You Never Leave the Places You've Been
I'm haunted by the memories of places I've been, choices I've made, sufferings and pleasures. I'm still thirteen years old, joining a cult that promised love and acceptance, emotional treasures I, an awkward, bookish boy, had never elsewhere found. I'm still seven, watching a spider wrap a fly as my parents shouted out the end of their marriage. I'm still seventeen, wandering through the Perris night in my first doomed bid for freedom.
I still live in my car, years after founding a family and renting more permanent digs. All the police, and criminals, and false friends linger. It's still my wedding day, the days of the births of my children, the day we got the autism diagnosis. It's the day my wife left me, and the day I left my wife. It's today, my kids and wife in the ocean, me on the shore, scribbling this essay in the front leaves of a book. It's all those times, together with thousands more. Time doesn't exist in chronological order.
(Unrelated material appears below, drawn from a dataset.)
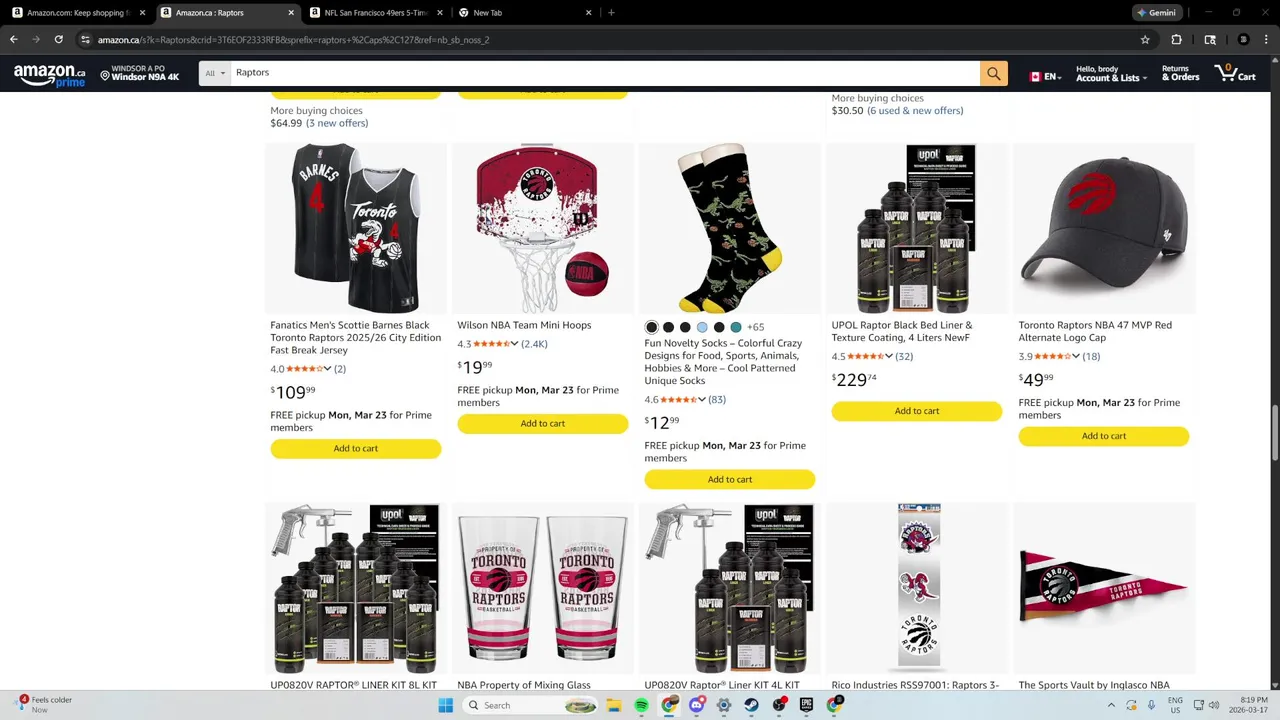
Task: Click the orange search magnifier button
Action: [993, 73]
When you make truly significant life choices, remember this. Before you join the military, or commit a crime, use drugs, or get married, or choose to try homelessness, remember this. Some of these choices are a crossroad, and the direction you choose will change you forever, for good or bad. If you choose to be homeless, you will never be as committed to your social place as you once were. You will know you can leave. The traumas and terrors, and time and freedom, will be in your dreams and on your mind in the middle of work days, on social occasions, and in quiet moments. You'll know things others don't.
Treat your mind as a museum you must curate. Choose carefully the exhibits. Once they enter the collection, they aren't going anywhere.